A representative time series of the TAO daily mean and the pseudo-NSCAT daily mean for both zonal (Figure 1) and meridional (Figure 2) wind components, along with histograms of the daily differences and the 10-day mean daily differences, over the entire data set, are presented. The time series track each other very well, with the general shape and character consistently represented by the pseudo-NSCAT daily means. The range of the distribution of the 10-day mean differences for both components is less than ± 1.0 ms-1. The range of the mean daily differences for both computational methods was generally less than the NSCAT measurement threshold of 2 ms-1. The means of these distributions showed very small biases (mean and SD were -0.12 ± 0.23 ms-1 for zonal and -0.03 ± 0.24 ms-1 for meridional components for the 10-day data), negative as expected. Our conclusion is that sampling interval aliasing of semi-diurnal signals in the NSCAT data is not a significant error source for daily and longer time scales.
4. Empirical Orthogonal Function Analysis
We compared large scale and low frequency modes in TAO buoy data with those from NSCAT data using Empirical Orthogonal Functions (EOF's) in order to evaluate the NSCAT measurement of the wind field. The NSCAT wind vectors were averaged to a 10-day, 1x1 degree global data set (courtesy of Wendy Tang, NASA/JPL), from which the tropical Pacific region of interest (10S to 10N and 160E to 100W) was extracted. A subset of this data, produced by linearly interpolating in 2-D to the locations of the TAO buoys, allowed as direct a comparison as possible with the more sparsely sampled TAO data set, thus adjusting for any spatial sampling bias. The TAO array data had gaps of various lengths in most of the buoy records during the operational period of NSCAT (September 1996 through June 1997). Daily wind data from the TAO array were averaged into 10-day intervals with no average calculated unless at least 5 of the 10 days had data. Continuous 10-day time series were recovered for 34 of the 69 TAO buoys. Their locations were clustered in the central basin between 140E and 110W (Figure 3). Both data sets were interpolated to a common 10-day time base and divided into three distinct sets for comparative analysis: 1) TAO winds, 2) NSCAT winds at TAO locations (NSCAT@TAO) and 3) 1° x 1° resolution NSCAT winds. The EOFs of each were resolved for the first five modes (Table 1).
All five modes showed similar patterns among the respective data sets. The first two modes account for 58 to 68% of the total variance, while each of the subsequent modes are 10% or less of the total variance. Accordingly, our comparisons are focused on the first two modes. The EOF amplitude and eigenvectors for modes 1and 2 are shown in Figures 3 to 5 for each of the three data sets.

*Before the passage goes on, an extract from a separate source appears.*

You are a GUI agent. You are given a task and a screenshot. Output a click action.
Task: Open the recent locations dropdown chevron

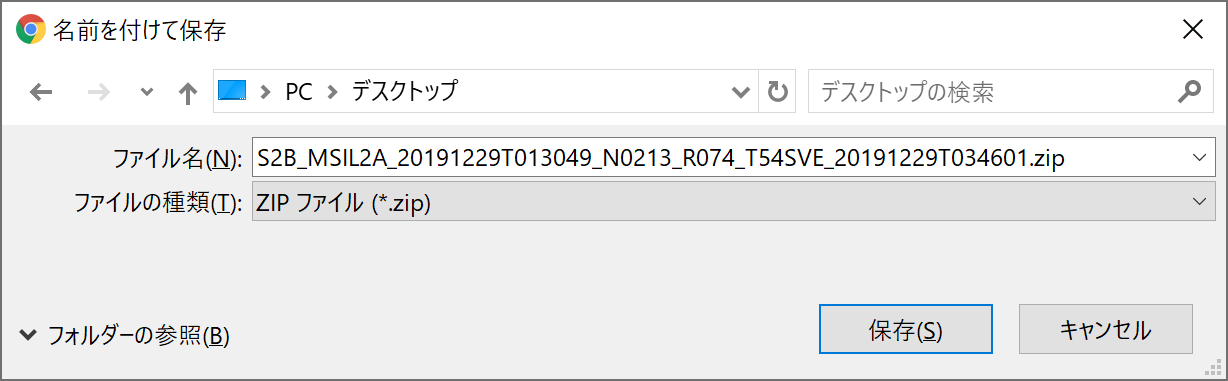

Table 1. - Percent Variance accounted for, by each EOF mode
|
EOF Mode |
TAO Winds |
NSCAT@TAO winds |
NSCAT winds |
|
1 |
41.2 |
34.9 |
32.8 |
|
2 |
26.6 |
27.8 |
24.8 |
|
3 |
10.2 |
8.9 |
9.0 |
|
4 |
5.0 |
7.0 |
6.5 |
|
5 |
4.1 |
4.7 |
5.2 |
|
Modes 1-2 total |
67.8 |
62.7 |
57.6 |
|
Modes 1-5 total |
87.1 |
83.3 |
78.3 |
The EOFs of the TAO array winds (Figure 3) illustrate the two distinct wind patterns. Mode 1 consists of an equatorial jet-like feature. Since the data have had the mean removed for this analysis, this represents a mode with enhanced eastward equatorial winds, or weakened westward winds, compared to the mean field. The amplitude function for this mode increases in March of 1997 and represents the equatorial, eastward wind anomaly pattern associated with the onset of the 1997-98 El Niño [Liu et al, 1998b]. The second mode indicates a strengthening of southwestward wind vectors, or equivalently, a strengthening of the northeast Trade Winds in the east-central basin. The seasonal cycle and the Monsoon patterns in the western Pacific are also evident in this mode, but the 9-month record length limits the resolution of these phenomena. The associated amplitude function shows the mode strengthening gradually from October 1996, reaching a maximum in March 1997 and subsequently decreasing in magnitude through early June 1997. The remaining EOF modes have much weaker amplitudes but do represent organized large scale geophysical signals. These patterns are represented in the CCA described in Section 4. The EOF analysis of the TAO array winds thus represents two dominant orthogonal modes of the equatorial wind field during this time; the jet-like equatorial flow and the Trade Winds-Monsoon pattern.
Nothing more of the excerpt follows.